Stored records:

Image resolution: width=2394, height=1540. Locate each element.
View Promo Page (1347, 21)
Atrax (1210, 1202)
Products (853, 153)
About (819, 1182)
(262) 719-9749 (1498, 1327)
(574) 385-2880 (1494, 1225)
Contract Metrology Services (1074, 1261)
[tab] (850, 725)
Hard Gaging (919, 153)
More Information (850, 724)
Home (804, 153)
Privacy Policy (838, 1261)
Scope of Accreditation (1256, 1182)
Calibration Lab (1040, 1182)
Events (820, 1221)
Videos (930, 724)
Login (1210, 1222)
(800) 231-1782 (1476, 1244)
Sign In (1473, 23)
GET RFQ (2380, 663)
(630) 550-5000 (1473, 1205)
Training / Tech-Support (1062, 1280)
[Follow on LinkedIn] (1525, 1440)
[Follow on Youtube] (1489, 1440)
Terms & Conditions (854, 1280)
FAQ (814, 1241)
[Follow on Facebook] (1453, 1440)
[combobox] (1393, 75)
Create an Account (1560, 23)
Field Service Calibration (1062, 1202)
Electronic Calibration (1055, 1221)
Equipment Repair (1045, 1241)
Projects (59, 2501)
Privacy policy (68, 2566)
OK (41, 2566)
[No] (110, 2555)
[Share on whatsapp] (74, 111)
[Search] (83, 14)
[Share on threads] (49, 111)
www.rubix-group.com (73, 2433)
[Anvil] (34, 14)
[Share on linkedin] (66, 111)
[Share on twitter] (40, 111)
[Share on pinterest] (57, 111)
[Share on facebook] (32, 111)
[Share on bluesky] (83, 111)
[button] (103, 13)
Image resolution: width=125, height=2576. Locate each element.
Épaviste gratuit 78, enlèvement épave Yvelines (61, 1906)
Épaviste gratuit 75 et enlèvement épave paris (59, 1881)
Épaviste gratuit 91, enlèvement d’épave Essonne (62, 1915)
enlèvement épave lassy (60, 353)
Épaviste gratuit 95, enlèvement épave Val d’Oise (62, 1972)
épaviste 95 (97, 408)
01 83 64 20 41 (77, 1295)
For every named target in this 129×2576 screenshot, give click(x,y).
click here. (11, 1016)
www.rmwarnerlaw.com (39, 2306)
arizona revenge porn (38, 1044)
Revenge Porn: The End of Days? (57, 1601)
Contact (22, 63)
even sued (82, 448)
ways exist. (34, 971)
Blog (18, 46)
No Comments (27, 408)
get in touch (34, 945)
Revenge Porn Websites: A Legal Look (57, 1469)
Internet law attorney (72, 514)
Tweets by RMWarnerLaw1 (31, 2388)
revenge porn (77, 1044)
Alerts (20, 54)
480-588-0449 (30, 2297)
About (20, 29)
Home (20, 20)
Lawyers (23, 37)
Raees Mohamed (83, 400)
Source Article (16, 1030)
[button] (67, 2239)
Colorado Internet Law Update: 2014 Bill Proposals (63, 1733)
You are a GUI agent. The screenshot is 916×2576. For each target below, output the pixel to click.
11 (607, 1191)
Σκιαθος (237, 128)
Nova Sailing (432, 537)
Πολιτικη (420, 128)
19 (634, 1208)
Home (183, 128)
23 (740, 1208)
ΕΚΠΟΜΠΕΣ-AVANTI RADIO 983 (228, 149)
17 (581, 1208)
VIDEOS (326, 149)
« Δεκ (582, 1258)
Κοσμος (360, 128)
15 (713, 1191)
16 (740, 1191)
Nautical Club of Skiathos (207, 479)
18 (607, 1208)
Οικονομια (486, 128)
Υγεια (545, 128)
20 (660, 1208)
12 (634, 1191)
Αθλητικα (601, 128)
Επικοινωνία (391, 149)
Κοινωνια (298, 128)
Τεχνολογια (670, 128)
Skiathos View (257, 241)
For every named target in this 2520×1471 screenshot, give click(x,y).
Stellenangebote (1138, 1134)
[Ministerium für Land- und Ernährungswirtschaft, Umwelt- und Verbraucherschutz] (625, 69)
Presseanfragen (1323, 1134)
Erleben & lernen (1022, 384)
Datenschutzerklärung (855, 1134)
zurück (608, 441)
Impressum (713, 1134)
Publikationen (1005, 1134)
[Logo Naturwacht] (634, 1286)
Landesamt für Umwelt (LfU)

### EXERCISE DIRECTIONS
Print the records above exactly. Omit nothing.

### OUTPUT FOR THIS EXERCISE
Image resolution: width=2394, height=1540. Locate each element.
View Promo Page (1347, 21)
Atrax (1210, 1202)
Products (853, 153)
About (819, 1182)
(262) 719-9749 (1498, 1327)
(574) 385-2880 (1494, 1225)
Contract Metrology Services (1074, 1261)
[tab] (850, 725)
Hard Gaging (919, 153)
More Information (850, 724)
Home (804, 153)
Privacy Policy (838, 1261)
Scope of Accreditation (1256, 1182)
Calibration Lab (1040, 1182)
Events (820, 1221)
Videos (930, 724)
Login (1210, 1222)
(800) 231-1782 (1476, 1244)
Sign In (1473, 23)
GET RFQ (2380, 663)
(630) 550-5000 (1473, 1205)
Training / Tech-Support (1062, 1280)
[Follow on LinkedIn] (1525, 1440)
[Follow on Youtube] (1489, 1440)
Terms & Conditions (854, 1280)
FAQ (814, 1241)
[Follow on Facebook] (1453, 1440)
[combobox] (1393, 75)
Create an Account (1560, 23)
Field Service Calibration (1062, 1202)
Electronic Calibration (1055, 1221)
Equipment Repair (1045, 1241)
Projects (59, 2501)
Privacy policy (68, 2566)
OK (41, 2566)
[No] (110, 2555)
[Share on whatsapp] (74, 111)
[Search] (83, 14)
[Share on threads] (49, 111)
www.rubix-group.com (73, 2433)
[Anvil] (34, 14)
[Share on linkedin] (66, 111)
[Share on twitter] (40, 111)
[Share on pinterest] (57, 111)
[Share on facebook] (32, 111)
[Share on bluesky] (83, 111)
[button] (103, 13)
Image resolution: width=125, height=2576. Locate each element.
Épaviste gratuit 78, enlèvement épave Yvelines (61, 1906)
Épaviste gratuit 75 et enlèvement épave paris (59, 1881)
Épaviste gratuit 91, enlèvement d’épave Essonne (62, 1915)
enlèvement épave lassy (60, 353)
Épaviste gratuit 95, enlèvement épave Val d’Oise (62, 1972)
épaviste 95 (97, 408)
01 83 64 20 41 (77, 1295)
For every named target in this 129×2576 screenshot, give click(x,y).
click here. (11, 1016)
www.rmwarnerlaw.com (39, 2306)
arizona revenge porn (38, 1044)
Revenge Porn: The End of Days? (57, 1601)
Contact (22, 63)
even sued (82, 448)
ways exist. (34, 971)
Blog (18, 46)
No Comments (27, 408)
get in touch (34, 945)
Revenge Porn Websites: A Legal Look (57, 1469)
Internet law attorney (72, 514)
Tweets by RMWarnerLaw1 (31, 2388)
revenge porn (77, 1044)
Alerts (20, 54)
480-588-0449 (30, 2297)
About (20, 29)
Home (20, 20)
Lawyers (23, 37)
Raees Mohamed (83, 400)
Source Article (16, 1030)
[button] (67, 2239)
Colorado Internet Law Update: 2014 Bill Proposals (63, 1733)
You are a GUI agent. The screenshot is 916×2576. For each target below, output the pixel to click.
11 (607, 1191)
Σκιαθος (237, 128)
Nova Sailing (432, 537)
Πολιτικη (420, 128)
19 (634, 1208)
Home (183, 128)
23 (740, 1208)
ΕΚΠΟΜΠΕΣ-AVANTI RADIO 983 (228, 149)
17 (581, 1208)
VIDEOS (326, 149)
« Δεκ (582, 1258)
Κοσμος (360, 128)
15 (713, 1191)
16 (740, 1191)
Nautical Club of Skiathos (207, 479)
18 (607, 1208)
Οικονομια (486, 128)
Υγεια (545, 128)
20 (660, 1208)
12 (634, 1191)
Αθλητικα (601, 128)
Επικοινωνία (391, 149)
Κοινωνια (298, 128)
Τεχνολογια (670, 128)
Skiathos View (257, 241)
For every named target in this 2520×1471 screenshot, give click(x,y).
Stellenangebote (1138, 1134)
[Ministerium für Land- und Ernährungswirtschaft, Umwelt- und Verbraucherschutz] (625, 69)
Presseanfragen (1323, 1134)
Erleben & lernen (1022, 384)
Datenschutzerklärung (855, 1134)
zurück (608, 441)
Impressum (713, 1134)
Publikationen (1005, 1134)
[Logo Naturwacht] (634, 1286)
Landesamt für Umwelt (LfU)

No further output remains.